The invention relates to a method for synthesizing a 1,2, 4-thiadiazole derivative, and belongs to the technical field of chemical preparation. The phenylacetic acid compound and benzamidine hydrochloride compound are taken according to the mass ratio of 1-2: 1 is dissolved in an organic solvent, a catalyst, an oxidant and an alkaline medium are added, and the mixture is stirred for 18 to 24 hours at the temperature of between 130 and 140 ℃ to react to obtain the 1,2, 4-thiadiazole derivative. Cooling, extracting, drying, decompressing, evaporating to remove solvent and performing column chromatography to obtain a pure product. The method for synthesizing the thiadiazole has the following beneficial effects: (1) The reaction condition is milder, the product selectivity is high, and the substrate expansion range is wide. (2) The raw materials used are low in price, low in cost, simple in reaction operation, safe and convenient.
Description
Technical Field
The invention relates to the field of organic synthesis, in particular to a method for synthesizing a 1,2, 4-thiadiazole derivative.
Background
Thiadiazole compounds belong to nitrogen heterocyclic compounds, are five-membered nitrogen heterocyclic compounds, contain two nitrogen atoms and one sulfur atom, and have various material functions and medical values. In fact, 1,3, 4-thiadiazoles having a symmetrical structure are the most used in industrial production and pharmaceutical treatment, and there is relatively little research on 1,2, 4-thiadiazoles, which are also widely pharmacologically active and industrially valuable as isomers of 1,3, 4-thiadiazoles having an asymmetric five-membered ring structure. As early as 1968, haruki Eiichi et al synthesized 3, 5-diphenyl-1, 2, 4-thiadiazole from N-chlorobenzamidine and phenylthioamide, but this method had the disadvantage that the substrate had to be synthesized in advance. (Bulletin of the Chemical Society of Japan 1968 41:6, 1361-1367)

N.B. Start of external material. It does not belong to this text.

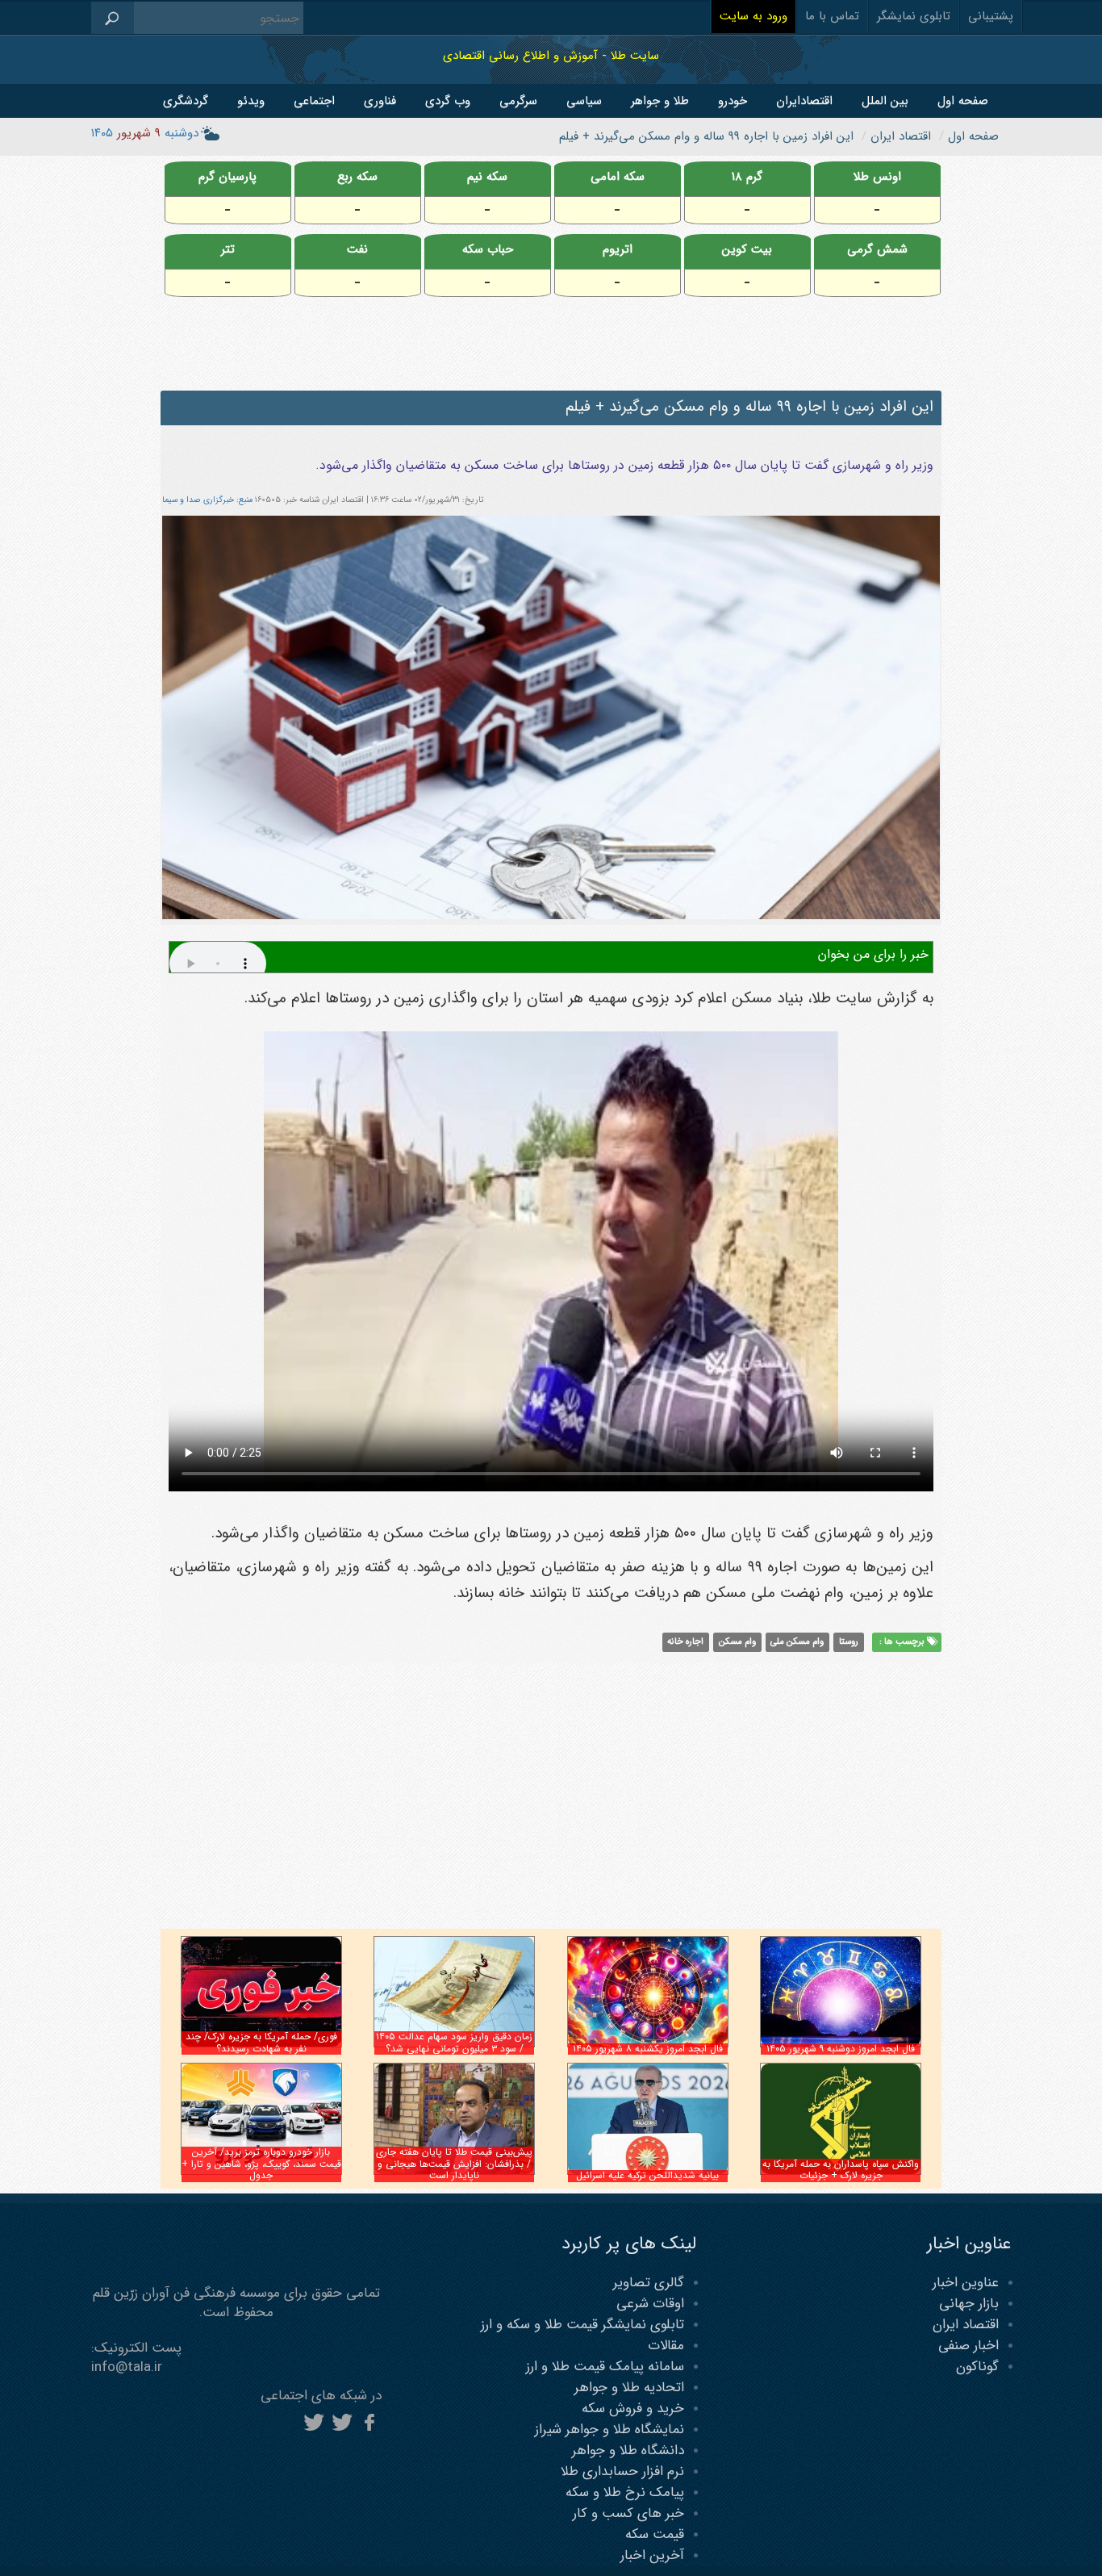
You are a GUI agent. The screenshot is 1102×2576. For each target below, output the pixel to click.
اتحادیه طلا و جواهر (629, 2387)
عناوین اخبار (966, 2283)
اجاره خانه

In recent years, there have been many reports on methods for synthesizing 1,2, 4-thiadiazole derivatives: for example, the Xu group uses thioamides and aliphatic nitriles as raw materials, and elemental iodine as an oxidant to obtain 1,2, 4-thiadiazole by intramolecular oxidative coupling, with moderate to good yields (org. Biomol. Chem.,2017,15,8410-8417). However, this method has a disadvantage of complicated operation. The method is characterized in that the method takes benzyl bromide, benzamidine hydrochloride and elemental sulfur as initial raw materials and lithium tert-butoxide as auxiliary alkali to synthesize the asymmetric 1,2, 4-thiadiazole. This reaction is very versatile, but the use of lithium t-butoxide is at risk (Tetrahedron Letters,2017, 58 (26), 2571-2573).
Although there are many reports about the synthesis of 1,2, 4-thiadiazole at present, the above methods have some defects, and require expensive substrate raw materials, so that the reaction steps are complicated, the conditions are severe, the yield is low, the post-treatment is difficult, toxic solvents are used, and the high price, the strong toxicity and the dependence on the highly toxic solvents limit the industrial application of the method in many fields.
Disclosure of Invention
The invention aims to provide a method for synthesizing a 1,2, 4-thiadiazole derivative, which provides more choices for industrial production thereof. The method has the advantages of cheap and easily available initial raw materials and wide substrate applicability.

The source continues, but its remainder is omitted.